Beginning with the line that has "Open the Forward Email brand name text", write out each line down to the end of the records below exactly, and include no pictures.

START SUPPLIED DATA

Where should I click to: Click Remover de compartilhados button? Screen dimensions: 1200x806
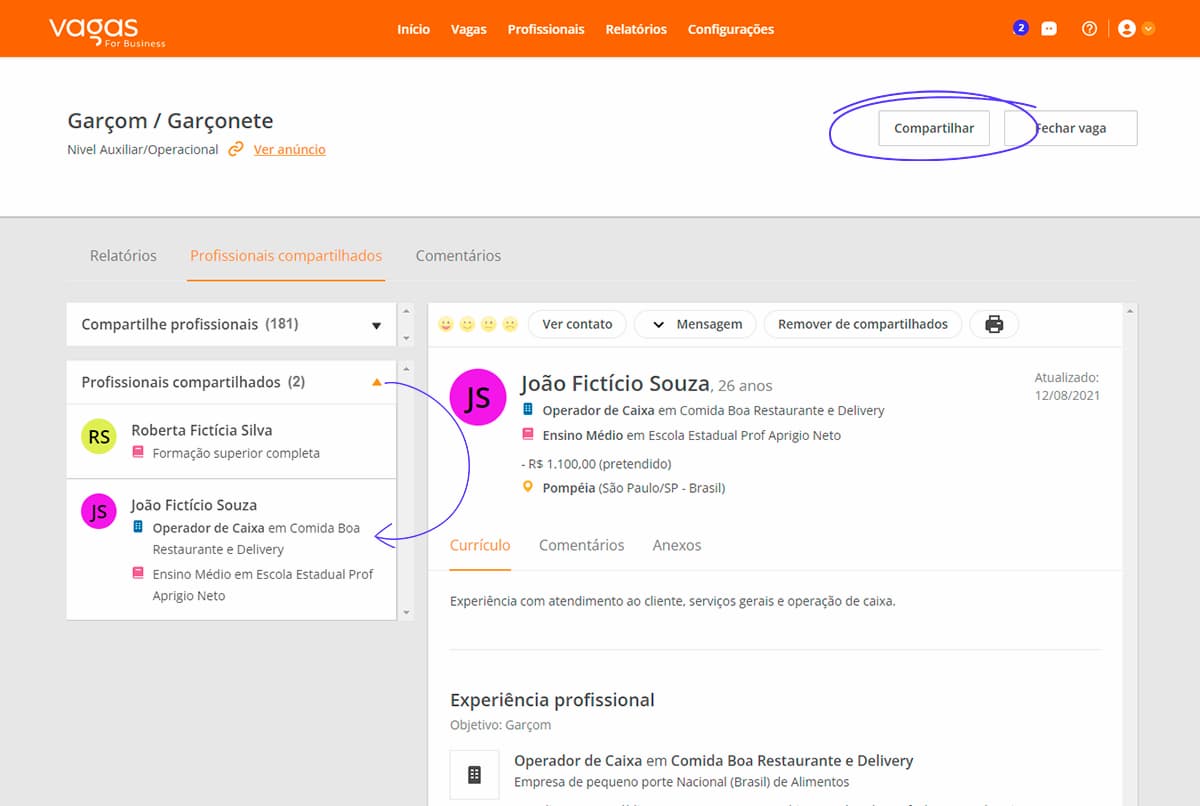click(x=862, y=324)
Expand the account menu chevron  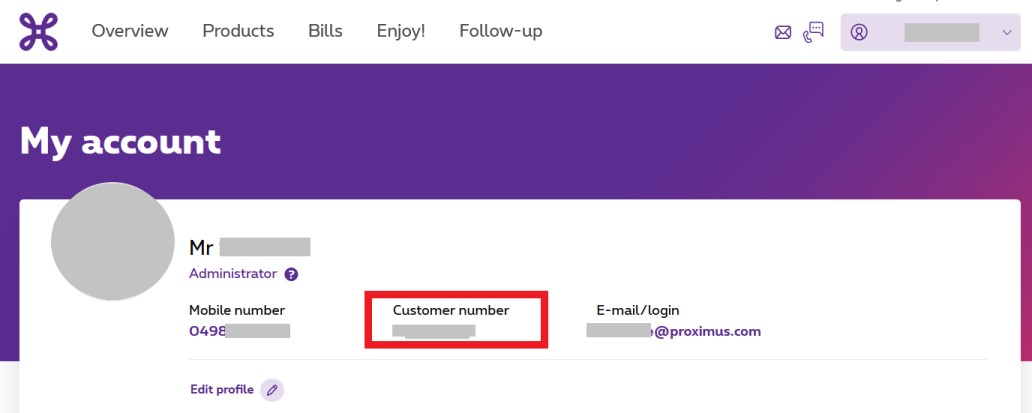pos(1006,32)
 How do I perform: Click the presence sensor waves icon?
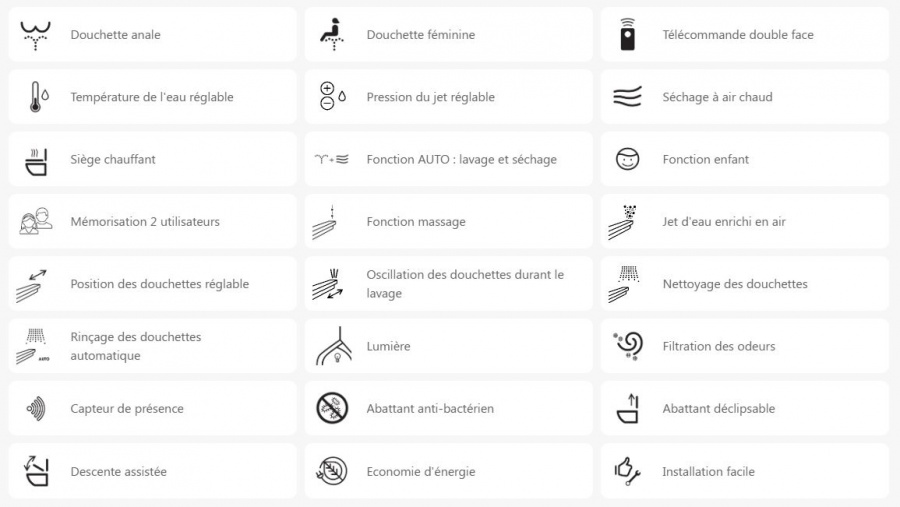pos(36,409)
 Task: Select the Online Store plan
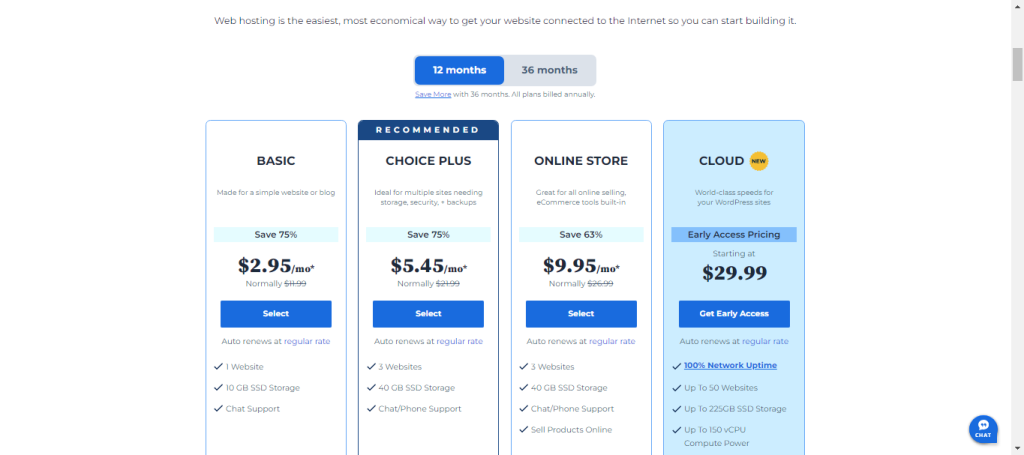tap(581, 314)
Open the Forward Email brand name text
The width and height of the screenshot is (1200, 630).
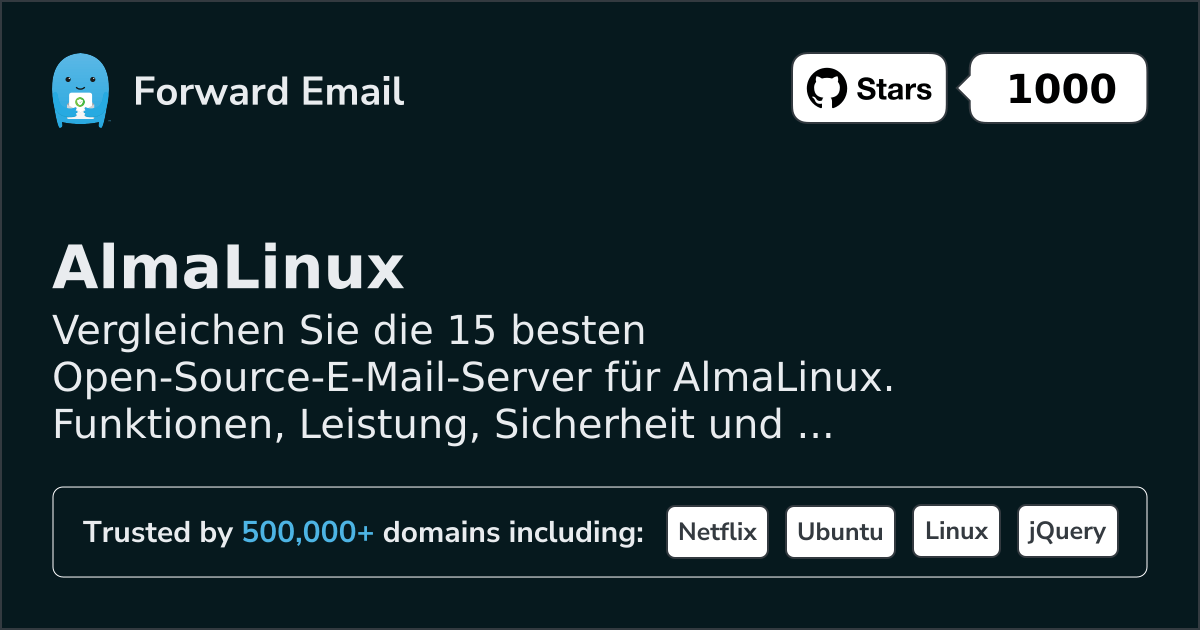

END SUPPLIED DATA

**RESPONSE**
Open the Forward Email brand name text
The width and height of the screenshot is (1200, 630).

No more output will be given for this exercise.